On top of IESE’s diverse class profile, MBA students also have the unique opportunity to further their international horizons through the exchange program. Argentinean Miguel Ángel Rebolledo (MBA ’94), director of investments at Skanska BOT in Washington, D.C., said that his time at London Business School “boosted the already international exposure at IESE.”

Like many of IESE’s globally-minded MBAs, Rebolledo’s studies in Spain represented a stop-off on an international itinerary rather than a springboard for an international career. The former civil engineer had spent time working in Colombia before earning his MBA and returned there afterwards to a higher position. Following periods in Saudi Arabia and back in Argentina, Rebolledo moved to Washington, D.C., five years ago to take up his current position at Skanska BOT, the Skanska Group´s private finance company for infrastructure projects.

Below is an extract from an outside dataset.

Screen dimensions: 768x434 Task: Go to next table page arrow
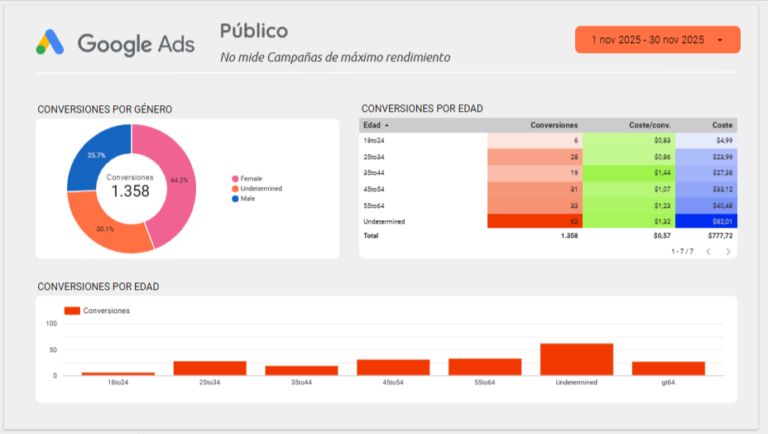pos(728,252)
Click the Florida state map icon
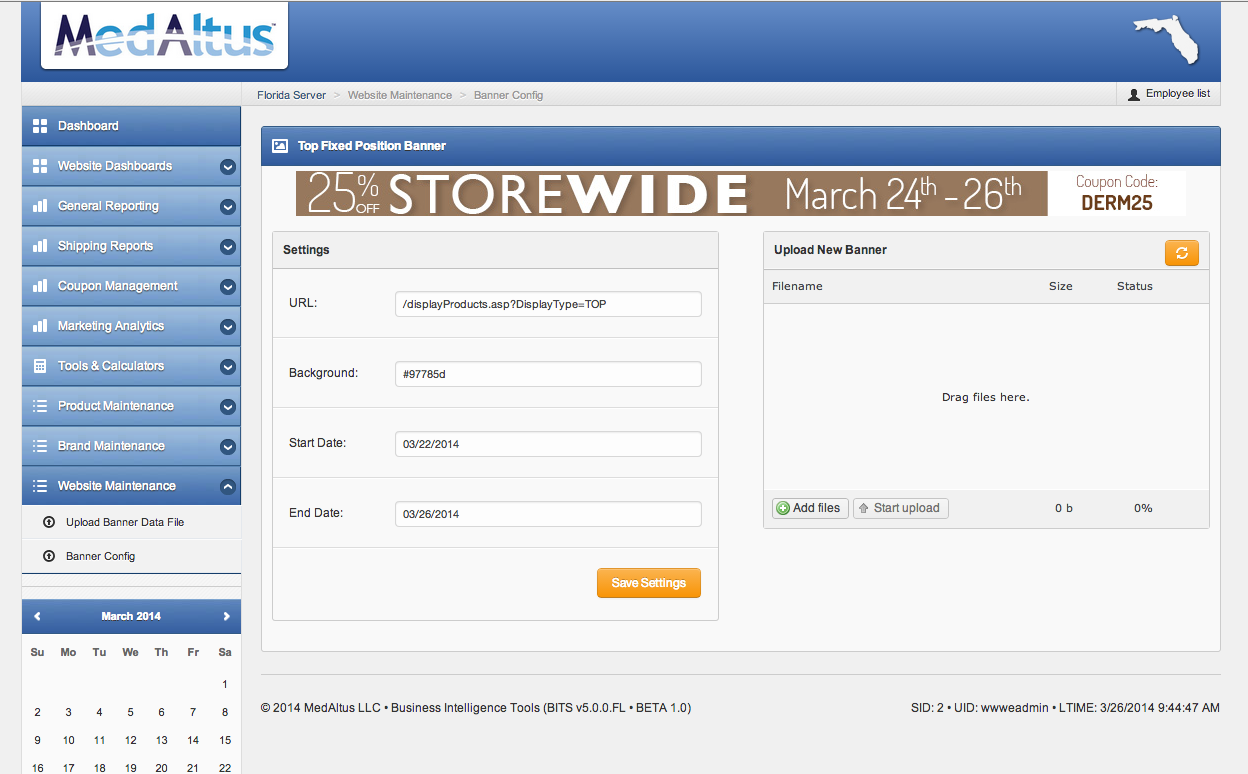The height and width of the screenshot is (774, 1248). tap(1165, 40)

“The United States is quite a different culture from Latin America and Europe, where I have always felt quite at home,” he said. However, the investment director was enthusiastic about American business culture. “[Working in the U.S.] offers limitless access to the best professional practices and technologies in the world, as well as a pragmatic approach to business.” The Argentinean is also grateful for the opportunities to further his studies in the U.S. Rebolledo is finishing the first year of a master’s degree in finance at George Washington University. His Colombian wife, Monica, recently earned a master’s in law from American University.

Almost all of the IESE alumni who chose overseas assignments said that it was the opportunity rather than the host country that attracted them to their posts. Nevertheless, Rebolledo faced a number of cultural challenges in Saudi Arabia, where he followed a new job opportunity. “During that period, my wife remained in Colombia, as women face many restrictions in Saudi Arabia. After a year and a half, I chose to exit the country,” he said.

On the contrary, Leslie Baxter (MBA ’01) selected a host country before finding a job opportunity. When Baxter married Gianluigi Casetta (MBA ‘01), an Italian colleague from her MBA class, the two headed to Turin. “I turned down a job offer in the United States and I worked very hard to find a job in Turin,” she said.

Baxter worked as a consultant for her husband’s family firm, Laghi Baite, for a few years before taking up a post in the organizing committee for the XX Winter Olympics, which will take place in Turin in 2006. Yet, Baxter said, she would have chosen to stay in Europe regardless of personal reasons. The IESE alumna grew up in Detroit, Michigan, and traveled to Europe for the first time when she was 17. “After that trip, I made it my goal to live around the world and visit other cultures.”

Baxter said the IESE MBA helped ease the transition to working in Italy. “Because the program is so international, there is a respect for various approaches and different cultural attitudes and time to explore these differences,” she said. For example, Baxter said that interacting with colleagues is quite different in the Anglo-Saxon culture than in the Italian culture. “I have to be careful not to be too informal, which could be seen as disrespectful. But luckily I already saw these differences in the MBA."

Harmonized Global Practices

As the globalization of business continues, we asked IESE international alumni if management practices are becoming more harmonized. “I agree that work environments are increasingly homogenous across the world, but local culture still dominates,” said Wang.

Carbonell believes there will always be differences between business leaders, something he has experienced firsthand as a member of the board of EMANI, which represents Europe’s five largest nuclear operators. “You have to adapt and adopt new ideas to get the job done. You can’t steamroll people into a decision. You have to show everyone that it will work and keep them on your side,” he said.